» **THE TASK**: The lines you return must be all those in the data that hold the string "Cookies".
Top of INPUT DATA
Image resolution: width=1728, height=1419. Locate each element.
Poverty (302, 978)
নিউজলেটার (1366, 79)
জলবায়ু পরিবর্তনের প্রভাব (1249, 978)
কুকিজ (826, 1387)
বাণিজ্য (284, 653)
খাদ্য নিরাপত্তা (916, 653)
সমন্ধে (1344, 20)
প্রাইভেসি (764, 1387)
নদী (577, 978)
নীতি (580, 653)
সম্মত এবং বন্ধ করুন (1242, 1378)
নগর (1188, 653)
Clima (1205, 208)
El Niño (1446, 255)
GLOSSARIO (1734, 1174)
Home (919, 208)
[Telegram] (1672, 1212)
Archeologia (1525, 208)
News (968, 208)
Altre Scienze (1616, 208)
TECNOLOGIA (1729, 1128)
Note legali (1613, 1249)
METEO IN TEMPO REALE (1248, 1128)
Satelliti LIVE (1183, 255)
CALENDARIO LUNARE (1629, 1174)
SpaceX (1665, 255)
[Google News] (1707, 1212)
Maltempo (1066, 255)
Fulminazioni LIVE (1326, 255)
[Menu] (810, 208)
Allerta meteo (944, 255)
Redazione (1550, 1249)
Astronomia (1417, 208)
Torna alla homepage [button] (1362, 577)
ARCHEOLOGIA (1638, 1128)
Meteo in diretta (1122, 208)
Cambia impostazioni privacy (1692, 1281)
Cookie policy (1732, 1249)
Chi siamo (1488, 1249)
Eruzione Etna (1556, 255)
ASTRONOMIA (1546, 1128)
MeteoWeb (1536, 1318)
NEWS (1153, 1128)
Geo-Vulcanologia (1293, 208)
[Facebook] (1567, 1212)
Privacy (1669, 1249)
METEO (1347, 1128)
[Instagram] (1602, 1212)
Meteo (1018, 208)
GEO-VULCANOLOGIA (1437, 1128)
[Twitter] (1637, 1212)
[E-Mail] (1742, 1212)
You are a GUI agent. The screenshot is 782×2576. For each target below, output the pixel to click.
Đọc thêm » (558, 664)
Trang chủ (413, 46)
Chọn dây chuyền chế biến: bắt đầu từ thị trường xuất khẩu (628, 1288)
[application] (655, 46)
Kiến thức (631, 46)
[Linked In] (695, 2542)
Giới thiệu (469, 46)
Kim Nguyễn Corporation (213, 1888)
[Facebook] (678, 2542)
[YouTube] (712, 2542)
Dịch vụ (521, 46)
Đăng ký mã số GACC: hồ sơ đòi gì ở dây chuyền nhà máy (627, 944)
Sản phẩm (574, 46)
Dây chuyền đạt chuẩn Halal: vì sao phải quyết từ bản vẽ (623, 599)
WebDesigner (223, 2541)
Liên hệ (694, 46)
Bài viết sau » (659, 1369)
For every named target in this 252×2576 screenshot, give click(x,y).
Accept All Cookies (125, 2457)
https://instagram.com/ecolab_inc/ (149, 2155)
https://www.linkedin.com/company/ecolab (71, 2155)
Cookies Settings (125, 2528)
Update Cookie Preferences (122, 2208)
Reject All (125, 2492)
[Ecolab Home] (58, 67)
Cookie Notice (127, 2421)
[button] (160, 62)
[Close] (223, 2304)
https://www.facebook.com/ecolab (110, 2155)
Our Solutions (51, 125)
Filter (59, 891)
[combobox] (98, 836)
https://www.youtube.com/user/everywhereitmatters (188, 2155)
Bottom of INPUT DATA
» **WRITTEN REPLY**:
Accept All Cookies (125, 2457)
Cookies Settings (125, 2528)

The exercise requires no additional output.